What Ferguson is likely talking about is asking voters to approve a constitutional amendment that would take effect for the 2028 elections.
Gov. Wes Moore (D) welcomed Ferguson’s new stance, but said Maryland needs “to be able to move aggressively on it.” He said he would like to see any special session include the map presented last year by a special Redistricting Advisory Committee, and approved this spring by the House, that was expected to give Democrats an 8-0 sweep of the state’s congressional districts.
Ferguson snuffed the House bill by sending it to the Senate Rules Committee, where it was never brought up for a vote.
“I think they were watching our democracy being robbed in front of our faces, and I think Maryland needs to be able to respond,” Moore told Maryland Matters during a stop Friday in Western Maryland. “So I’m glad to hear the Senate president is willing to have a conversation about it.
“I think it needs to include the maps, because I think that … if we are going to be serious about responding in this moment, then I think we need to take seriously the fact that the RAC [Redistricting Advisory Committee] did a bunch of work, and then I’m looking forward to next steps,” Moore said.

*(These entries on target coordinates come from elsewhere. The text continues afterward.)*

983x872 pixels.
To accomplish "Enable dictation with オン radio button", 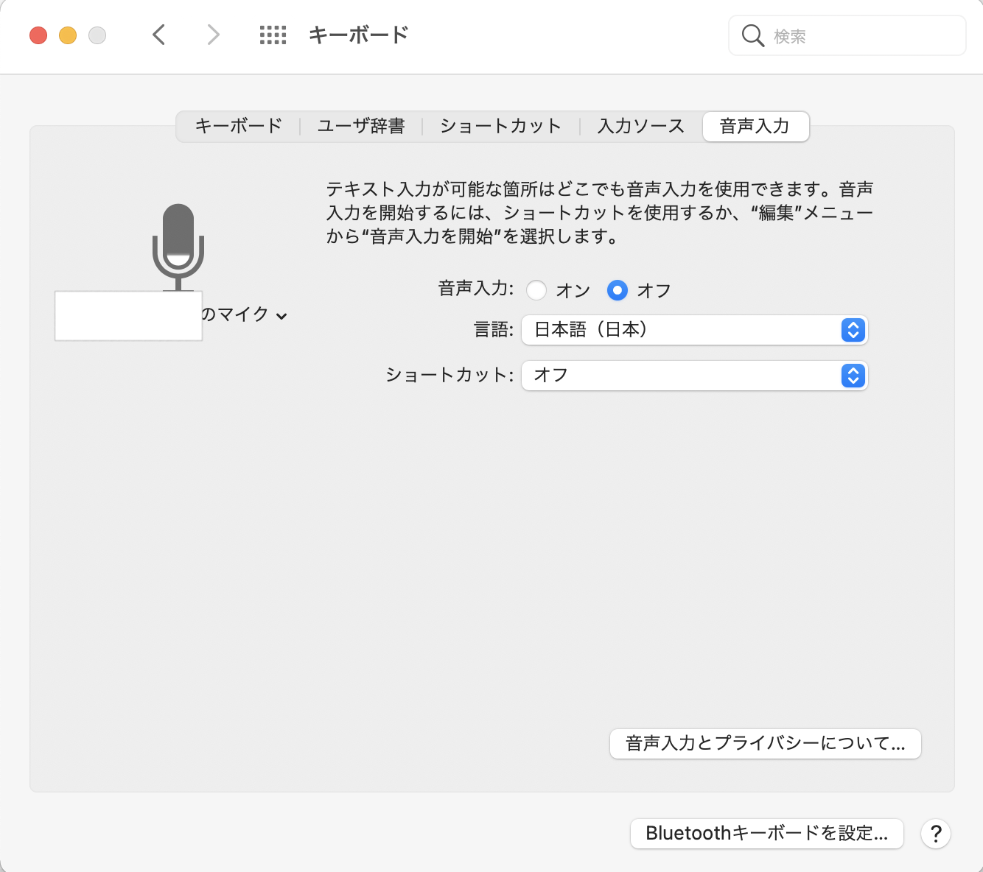I will 536,290.
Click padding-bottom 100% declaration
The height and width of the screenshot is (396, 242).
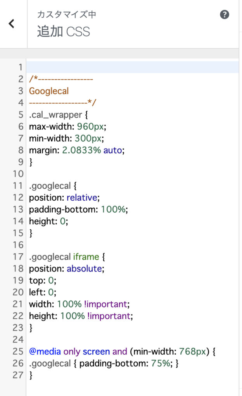point(78,209)
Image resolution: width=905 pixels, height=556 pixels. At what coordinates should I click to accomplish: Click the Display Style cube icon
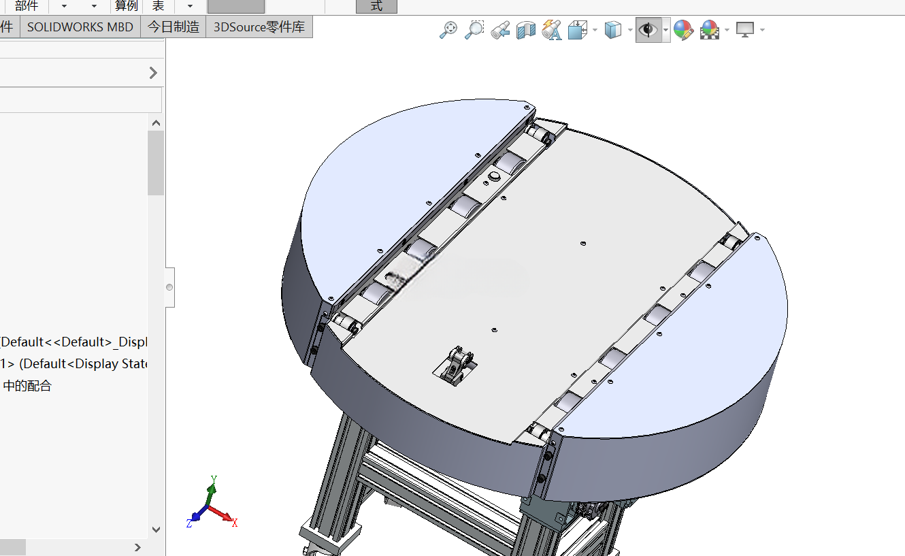613,30
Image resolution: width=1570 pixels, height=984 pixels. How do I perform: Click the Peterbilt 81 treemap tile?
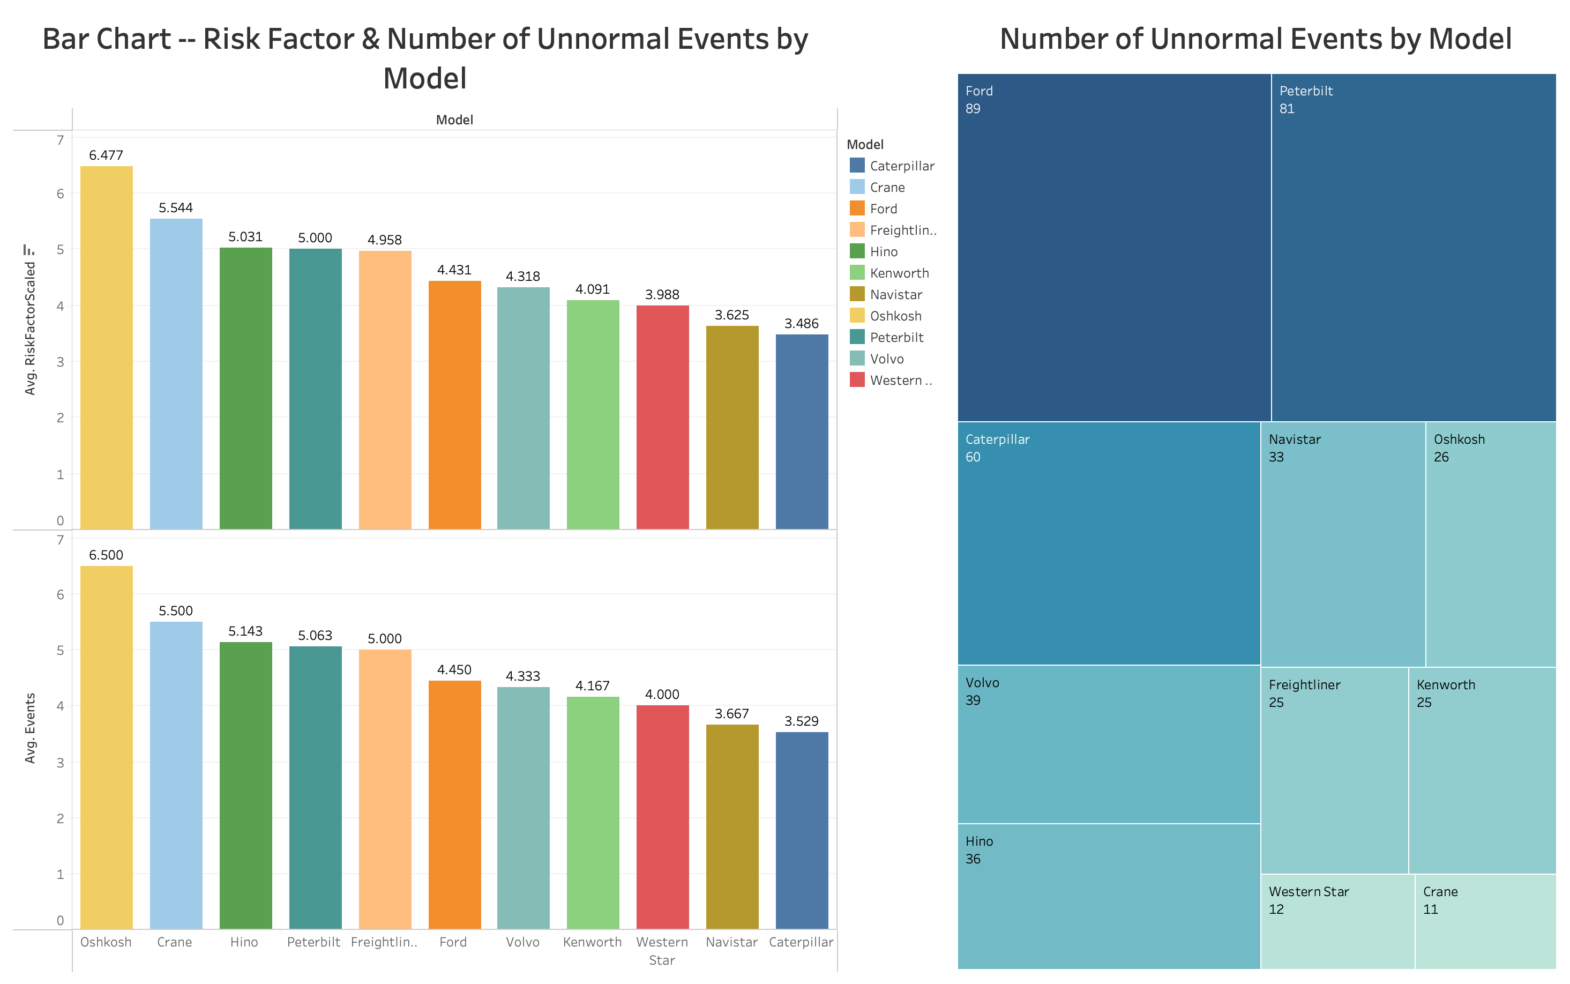1413,247
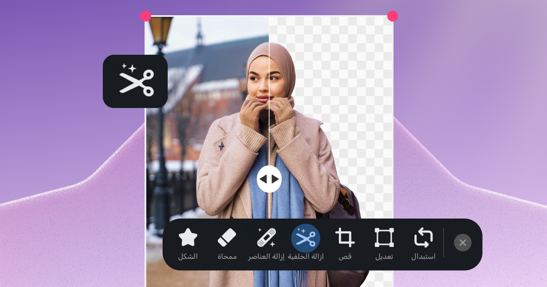Image resolution: width=547 pixels, height=287 pixels.
Task: Click the 'ممحاة' label text
Action: [x=227, y=256]
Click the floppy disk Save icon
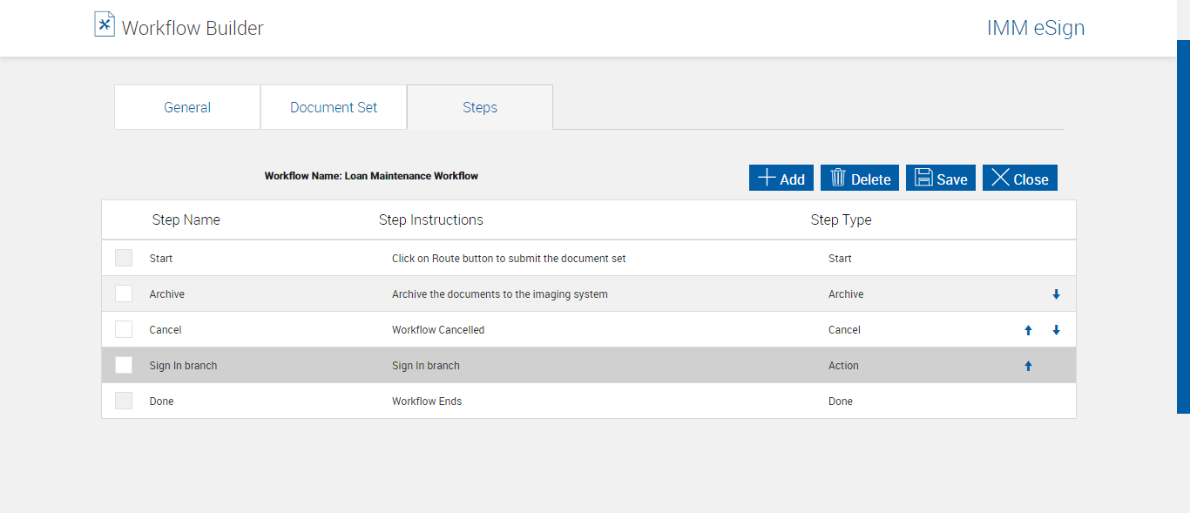 coord(923,178)
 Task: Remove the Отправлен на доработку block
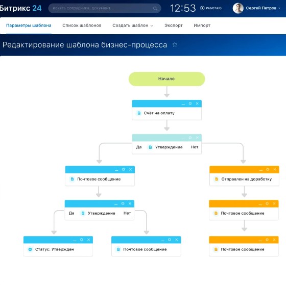click(x=275, y=169)
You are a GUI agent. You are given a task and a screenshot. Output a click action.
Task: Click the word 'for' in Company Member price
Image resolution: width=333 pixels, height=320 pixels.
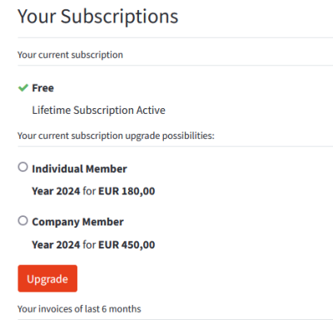click(89, 245)
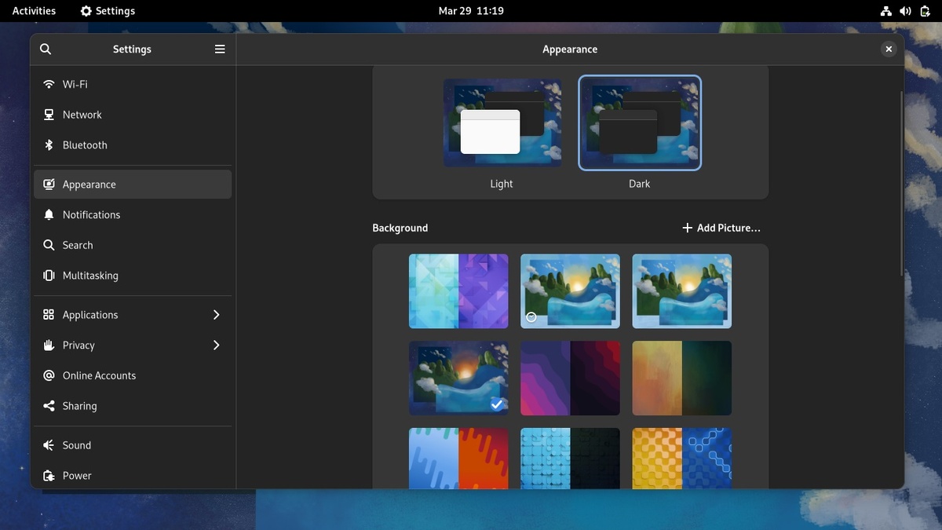Viewport: 942px width, 530px height.
Task: Click the Wi-Fi icon in the sidebar
Action: pyautogui.click(x=48, y=84)
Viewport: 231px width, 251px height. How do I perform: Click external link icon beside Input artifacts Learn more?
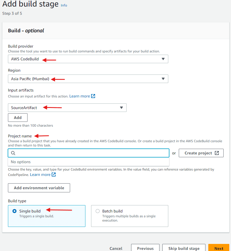[x=93, y=96]
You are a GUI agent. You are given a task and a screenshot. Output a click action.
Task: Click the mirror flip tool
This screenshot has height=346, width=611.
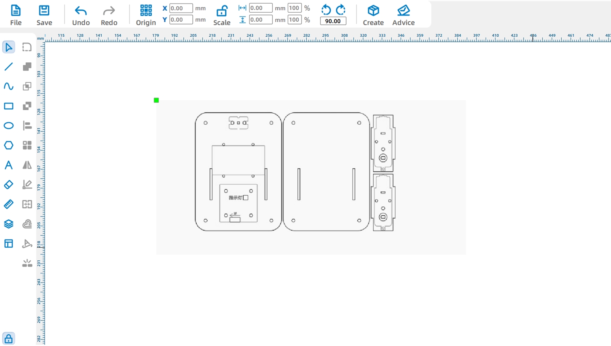click(27, 165)

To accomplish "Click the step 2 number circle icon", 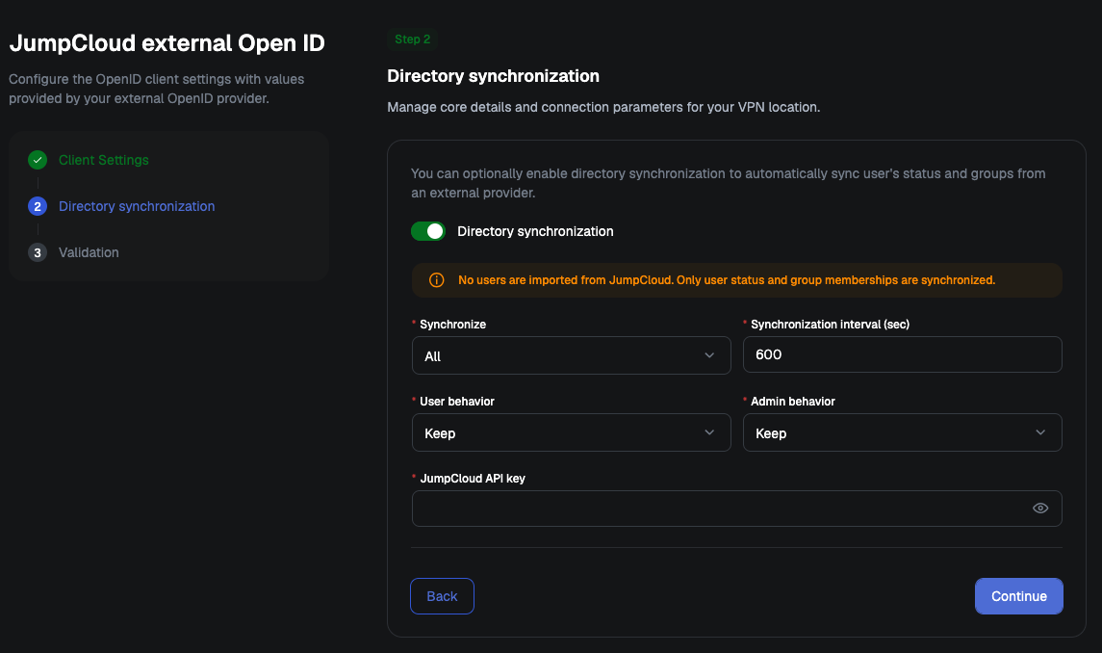I will click(x=38, y=206).
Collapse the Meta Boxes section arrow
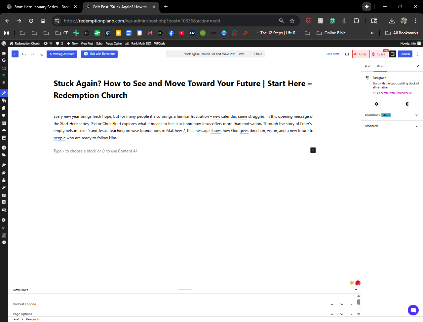 356,290
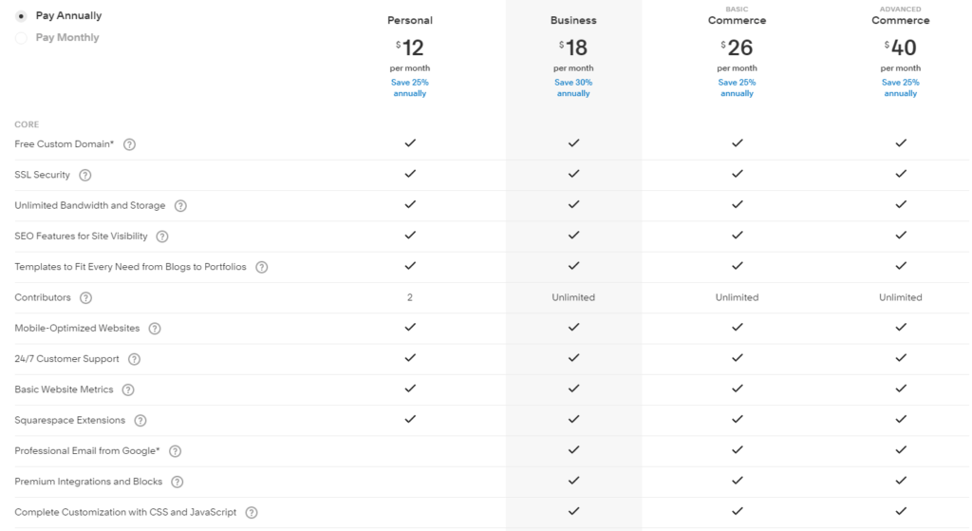Select the Pay Monthly radio button

point(21,38)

The calendar could well work against Moore’s plan. Maryland’s primary elections are June 23, just a month away, and lawmakers would barely have a month after that to approve a constitutional amendment, vet the language and get it to the printer in time to get mail-in ballots out for the Nov. 3 general election.
Changing district maps now could also mean rescheduling the primaries, or holding a second round, not to mention the administrative hurdles of getting ballots printed and distributed and potential legal challenges. But Moore was undaunted, pointing to Republican-led states that have upended their processes in order to shove through redrawn maps.
Moore said he would like to keep his options open.
“We are watching how states around the country are blowing up their entire process to rig the rules. We are watching how a president of the United States is trying everything in his power to be able to alter the way the November elections are going to work, and then beyond,” Moore said in Westernport.
“And so I think that we need to get together and we need to take this moment seriously. And I think all the options should be on the table,” he said.
Ferguson said he is still talking to his caucus, but that he expects they will “meet after the primary to prepare.”
In his WYPR interview, he said he does not want a repeat of what happened in Virginia “when they tried to go too fast and skip steps.” Democrats in the commonwealth were able to put a redrawn congressional map on this spring’s ballot and voters approved it by a comfortable margin, but it was overturned by the Virginia Supreme Court two weeks ago, and the U.S. Supreme Court last week declined to hear the case.
“We must do this right, without risking what we have already won,” Ferguson said.